Online football betting was born in the late 1990's when a
number of neighborhood bookmakers realized there was a way to
reach larger audiences as well as to escape the legal issues
that had become a hindrance to their business. The increasing
ubiquity of the internet allowed football betting to become more
secure, more accessible, and lastly but not least, more fun.
Offshore sportsbooks really started to catch on in the early
2000's and have since become the most popular method for
football betting. Online gaming companies took over $12 Billion
in bets in 2005, and those numbers are predicted to grow by at
least 20% this year. Along with the success has come attention
both friendly and otherwise. As the online sportsbooks become
more popular every year with the football betting crowd, the
United States government looks for ways to reach beyond its own
borders to block the flow of U.S. funds to offshore companies
and to make online football betting illegal for football bettors
here in the States. Many Americans feel that this effort is both
as doomed to fail as other attempts at prohibition, as well as
unnecessary as the industry becomes increasingly self-regulated.

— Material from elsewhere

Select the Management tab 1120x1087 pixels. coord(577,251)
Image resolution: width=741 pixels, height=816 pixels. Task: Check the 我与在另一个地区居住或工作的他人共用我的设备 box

The offshore sportsbook industry has come a long way in its
short life. In the early years the instances of sportsbooks not
paying winning customers was almost too many to count. The gold
rush atmosphere brought entrepreneurs with little or no business
or gaming experience running to set up an offshore shop and cash
in on the craze. The result of these fly-by-nights was a black
eye for the industry as a whole. Since then, sportsbook review
sites like SportsIntensity.com and offshore watchdog
organizations like SportsBettingScams.org have stepped in to
help police the otherwise unregulated industry. The effect of
these sites has been to make football betting scams more and
more rare every day. The positive result of all the attention
that online football betting has attracted is that it's much
more difficult to scam bettors when everyone's watching.
Football betting was forever changed by online sportsbooks, and
the days of the old-school neighborhood bookie are forever gone.
After the lawless frontier days, offshore sportsbooks have
become the easy and accessible, secure and legal option for
millions of football bettors. Expect this trend to continue.